Was looking at non LRR tires just curious of your take on a cheaper tire. Specifically asking Xtreme since I have read about 500 pages of your responses the last 3 days and with brilliant response to many. General altimax rt43 215/55r17. Tire rack was helping me sift through and these continually beat all others for milage on road testing and all around traction. Curious if they will match up to the eco stock tires. Thanks


----------



## money_man (Feb 25, 2014)

My ctd has 57k km on it and the oem tires have roughly half that. They're down to the wear bars and definitely will be getting thrown out. I do 90% city driving


----------



## XtremeRevolution (Jan 19, 2012)

14'ecocruze said:


> Was looking at non LRR tires just curious of your take on a cheaper tire. Specifically asking Xtreme since I have read about 500 pages of your responses the last 3 days and with brilliant response to many. General altimax rt43 215/55r17. Tire rack was helping me sift through and these continually beat all others for milage on road testing and all around traction. Curious if they will match up to the eco stock tires. Thanks


My mother in law, sister in law, and brother in law all use that tire due to my recommendation. It's a well priced tire but I can't comment on its performance long-term. One of the issues you run into with cheaper tires is the compound degrades more quickly than others and the tire doesn't have the same traction in wet or snowy conditions. 

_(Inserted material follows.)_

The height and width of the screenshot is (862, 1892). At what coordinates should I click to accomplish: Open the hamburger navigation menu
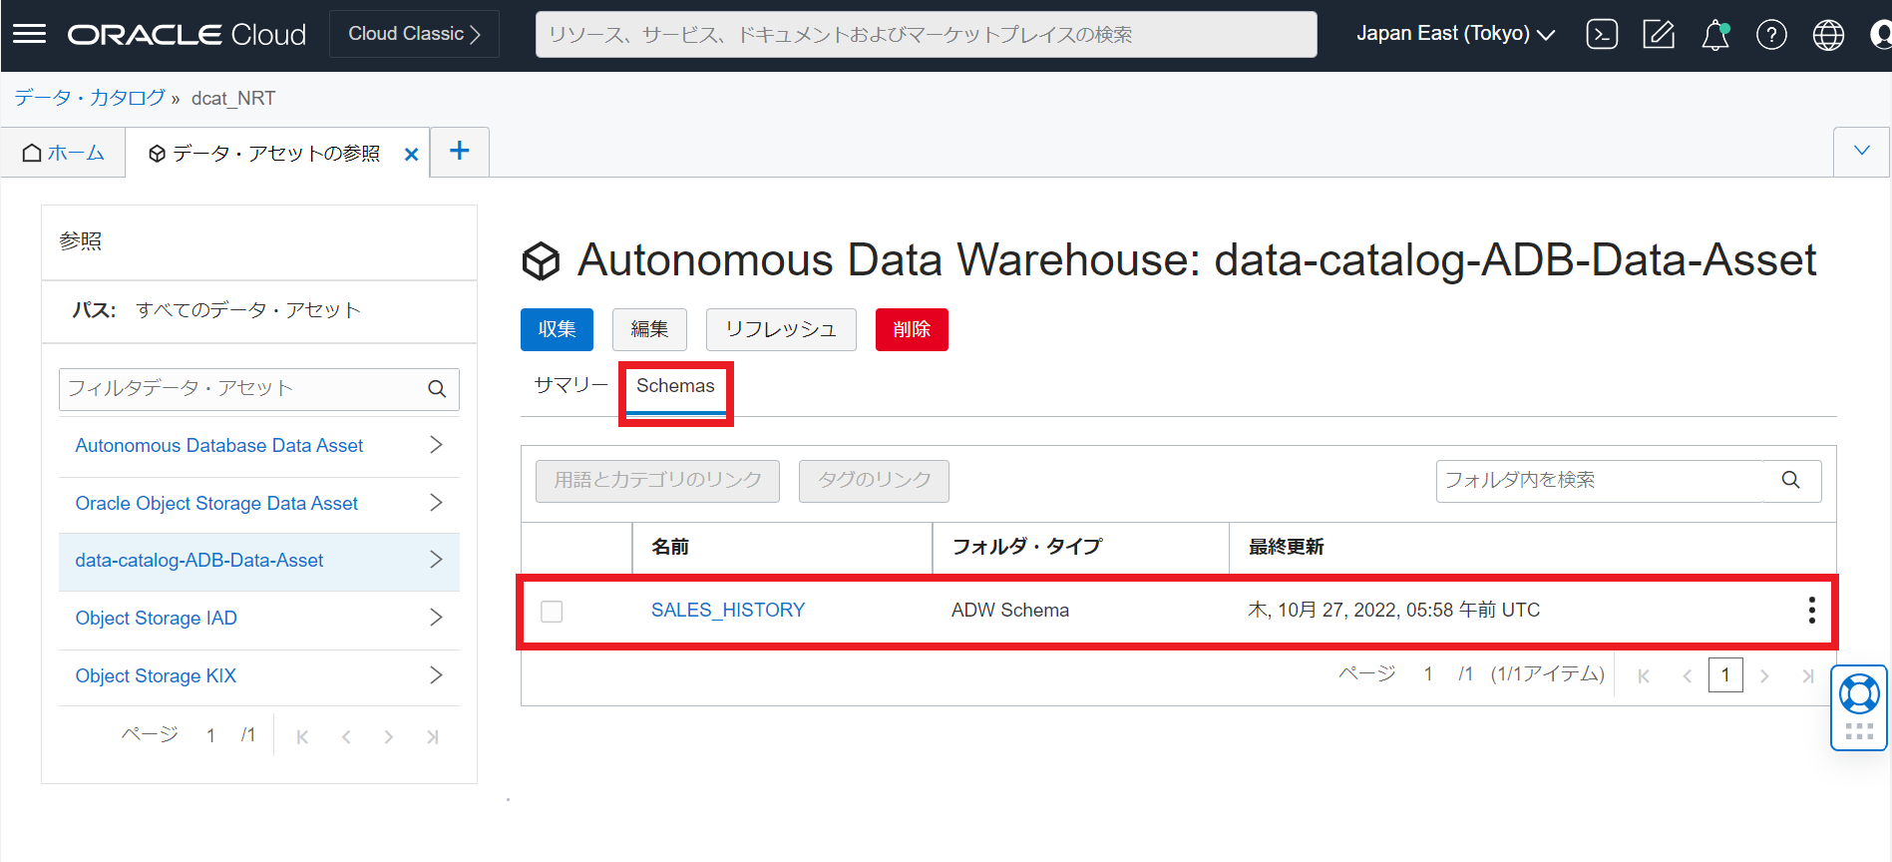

I think people rate that tire highly because it's better than every tire in its price point and many that cost even more, not because it will perform on the level of a high end touring tire like the Bridgestone turanza serenity plus I'm running. 

If you're looking for an inexpensive tire you can depend on, you won't find a better tire. If you don't mind spending a bit more, I'd run one of the main 4 high performing touring tires. 

Your fuel economy will drop moving away from the OE LRR tire. That tire is extremely light and compromises a lot for that weight savings. I don't know of any other tire that's as light. 

Sent from my BlackBerry PRIV using Tapatalk


----------



## XtremeRevolution (Jan 19, 2012)

Note that I got rid of the OEM tires due to poor wet traction even though they had plenty of tread life. 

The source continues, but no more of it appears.